Abstract: Data Science is easy* when your data fit in memory, your functions are stateless, and everything is version controlled. As things grow, however, the data pipeline can become its own tangled mess – if you change a preprocessing step, does your model need to be retrained? What about predictions – did you rerun them after finding the best parameters for the model? Which teammates have which versions of your output?
Developers have juggled “Dependency Hell” issues for decades, and many tools exist to help keep our environments functional and complete. Yet there are few or no standard tools for the artifacts of a data science workflow, or even outputs from an ETL pipeline. Functions are expected to get “the most recent” input and we rely on eventual consistency, despite the obvious risks and prevalent failures.
At Solaria Labs, these problems are even more real as we are constantly developing brand new products from the ground up. In this workshop, I will discuss how we leverage dataflow programming libraries, such as Dask and Luigi, to structure and simplify our approach. I will also introduce the Salted Graph – a concept which allows rigorous tracking of data lineage within the code framework of choice, in a manner similar to Git, to provide a ‘controlled version’ for our data outputs.

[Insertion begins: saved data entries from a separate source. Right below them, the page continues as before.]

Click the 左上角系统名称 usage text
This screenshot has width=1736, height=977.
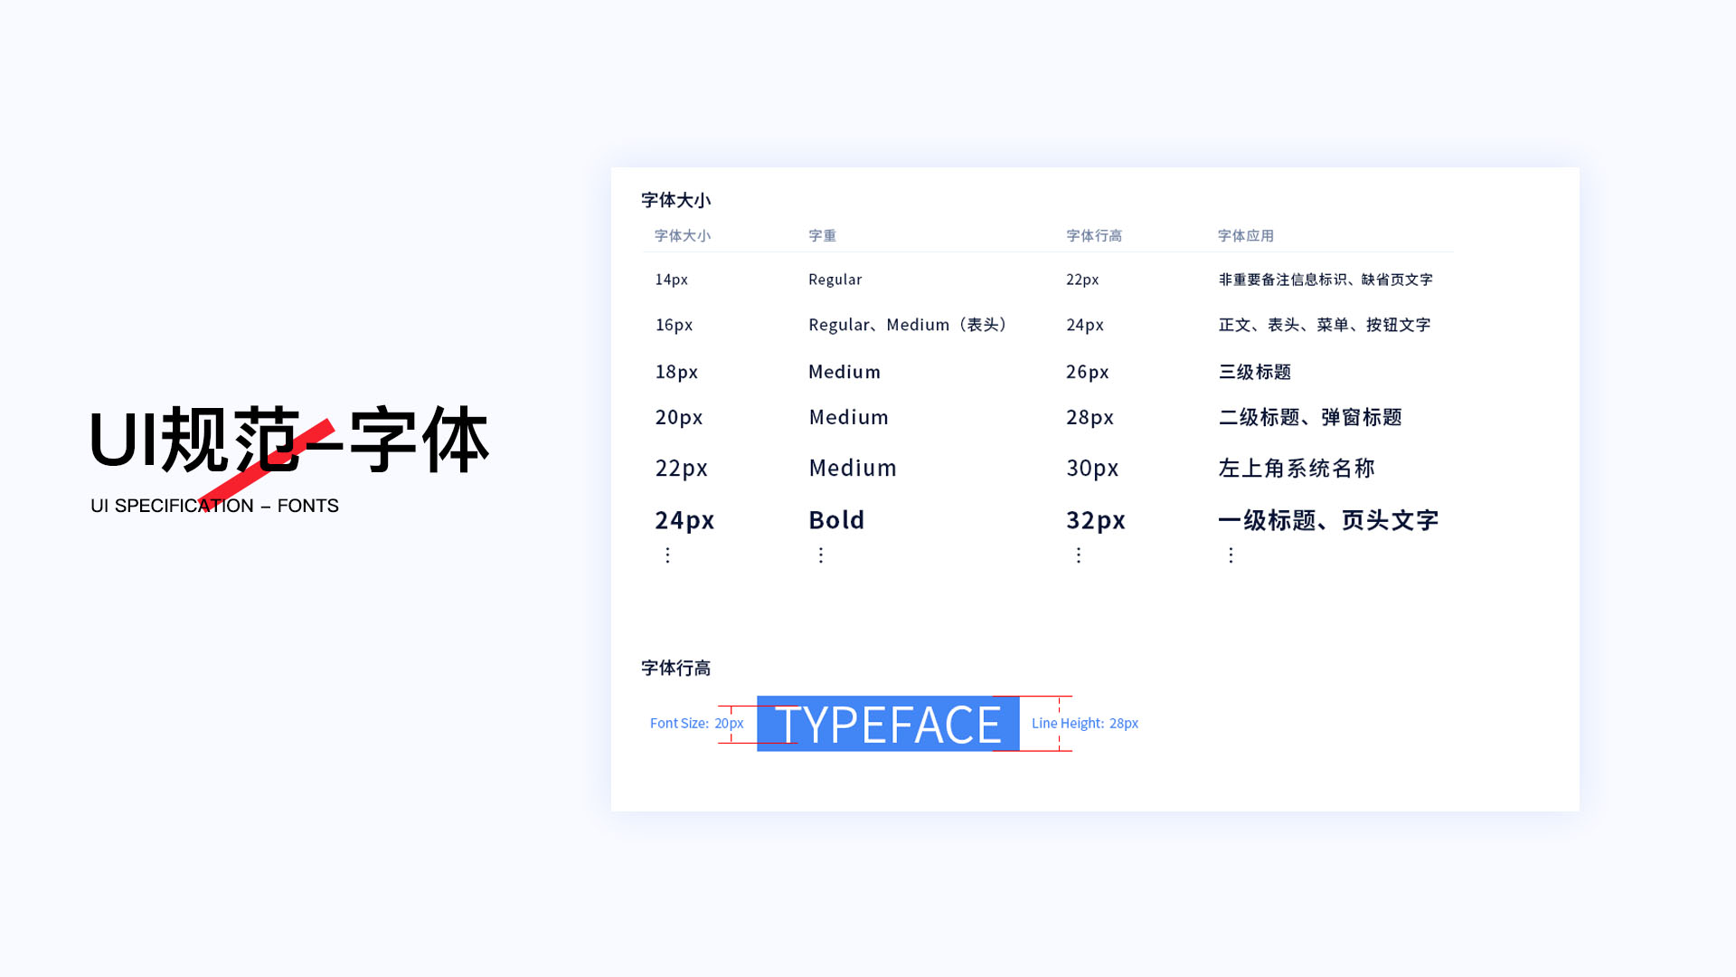point(1296,468)
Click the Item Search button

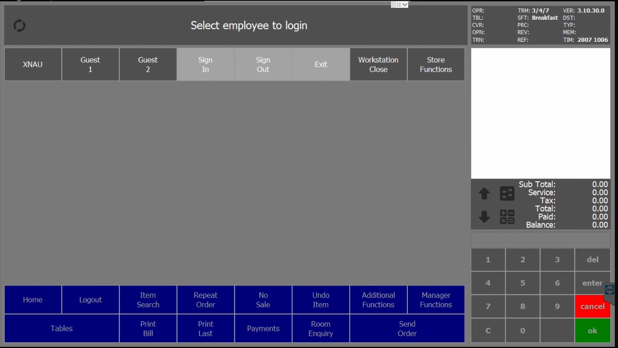tap(148, 299)
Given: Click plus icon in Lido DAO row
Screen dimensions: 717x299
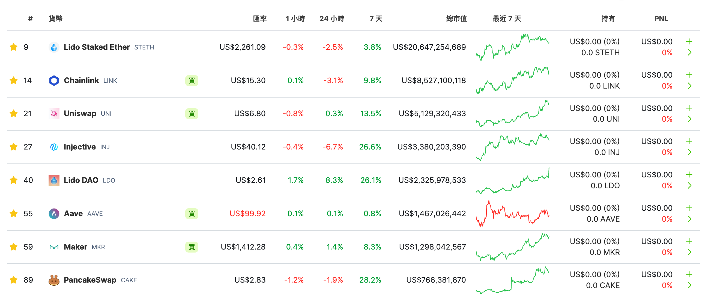Looking at the screenshot, I should (689, 175).
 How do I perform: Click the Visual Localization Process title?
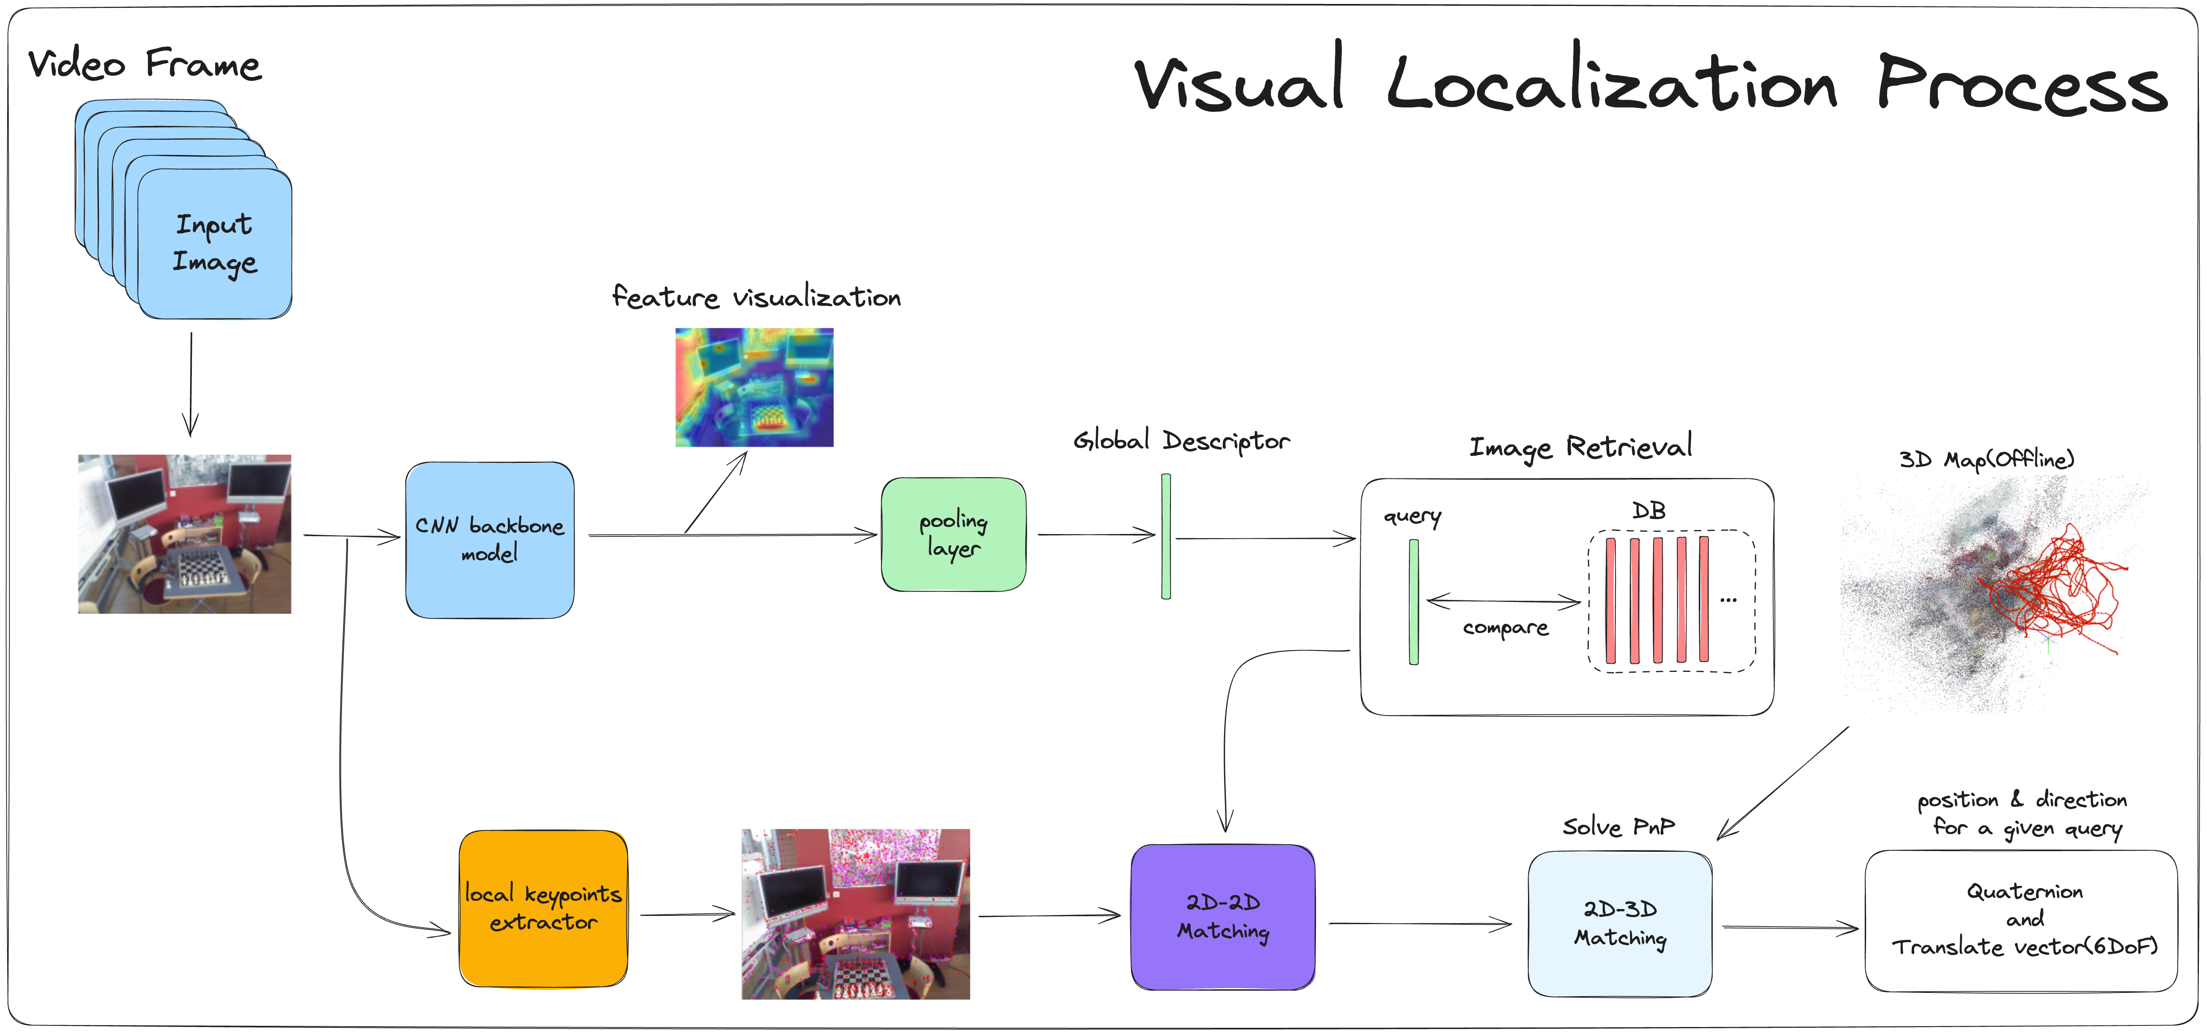[x=1649, y=83]
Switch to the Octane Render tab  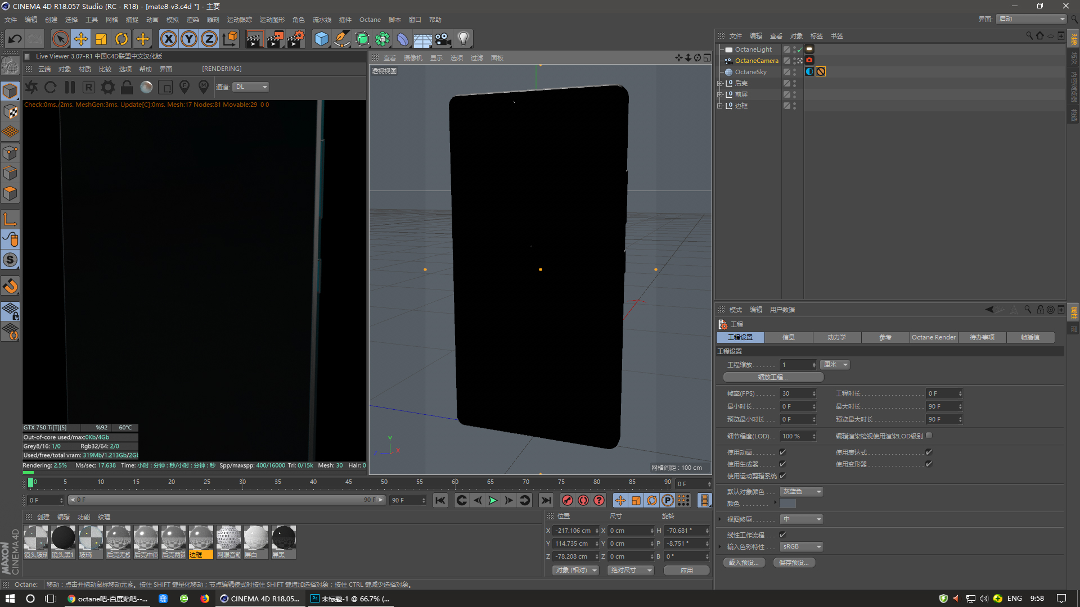pos(933,337)

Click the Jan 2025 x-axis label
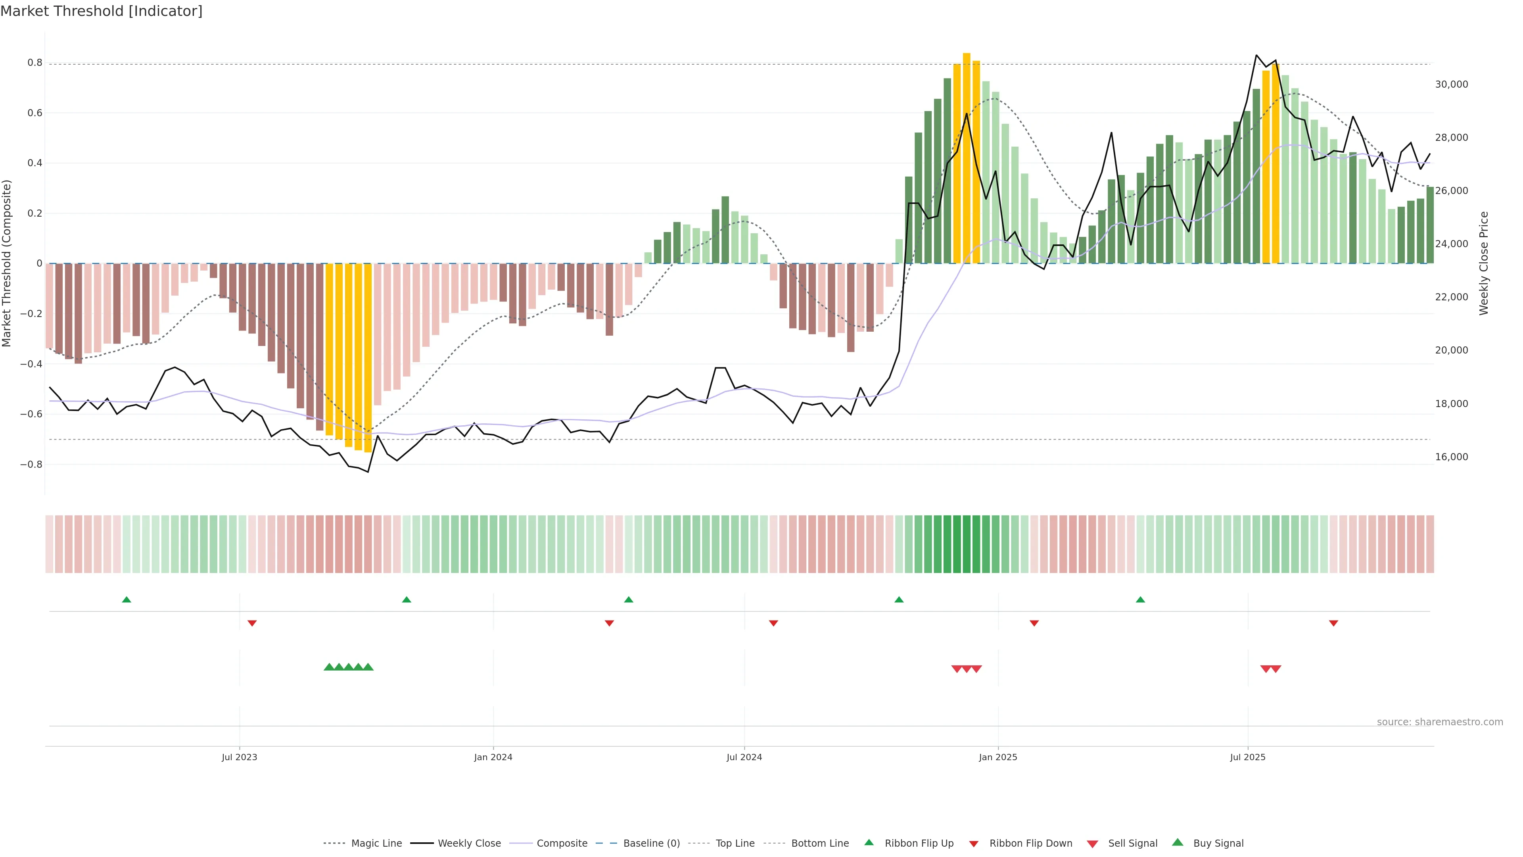click(998, 757)
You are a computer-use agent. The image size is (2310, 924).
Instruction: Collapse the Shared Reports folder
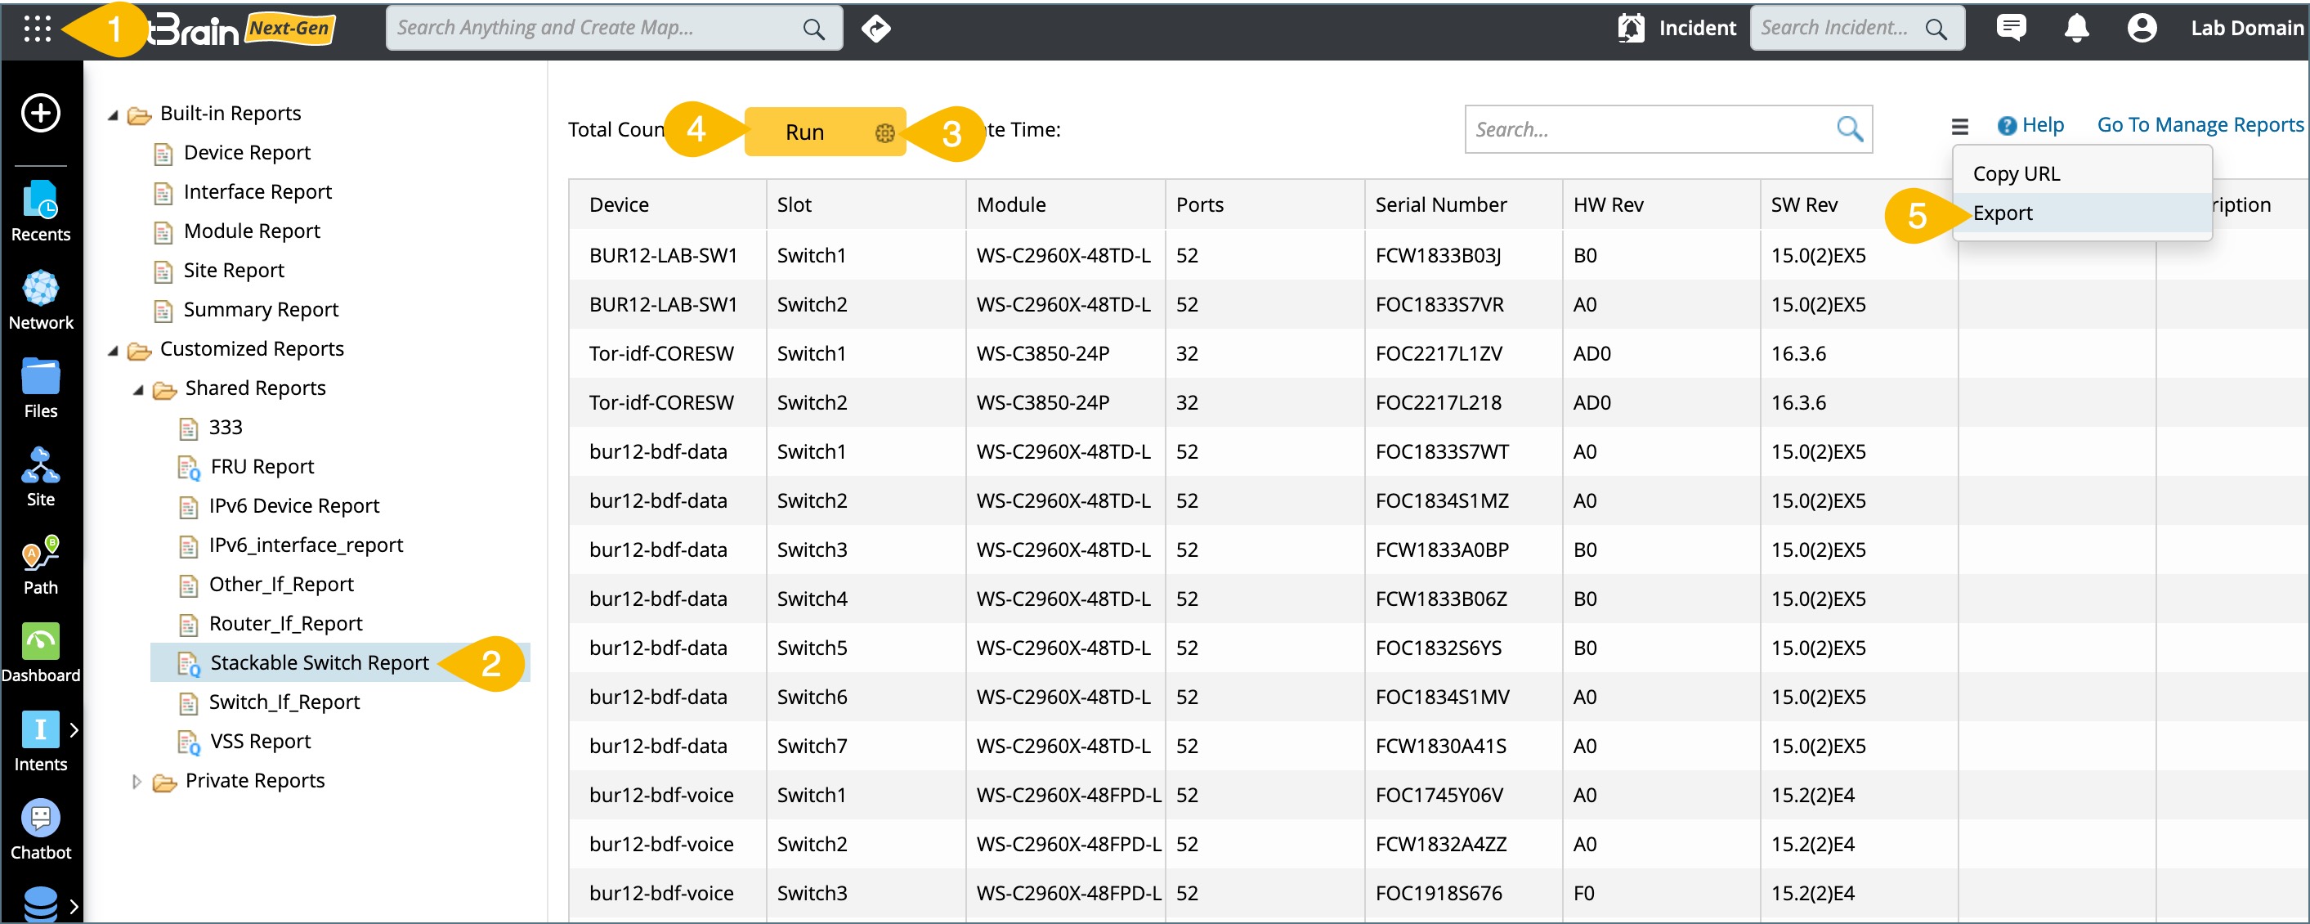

Bio: Scott Gorlin is the Director of Applied Science for Solaria Labs, an incubation arm within Liberty Mutual Innovation focused on exploring emerging technologies and non-traditional business opportunities. Prior to joining Solaria in June of 2017, he led research and development for an ad-tech startup focused on automated campaign management and performance optimization. Scott earned a Ph.D. in Systems and Computational Neuroscience from the Massachusetts Institute of Technology and has long been an advocate and practitioner of repeatable and scalable science through code.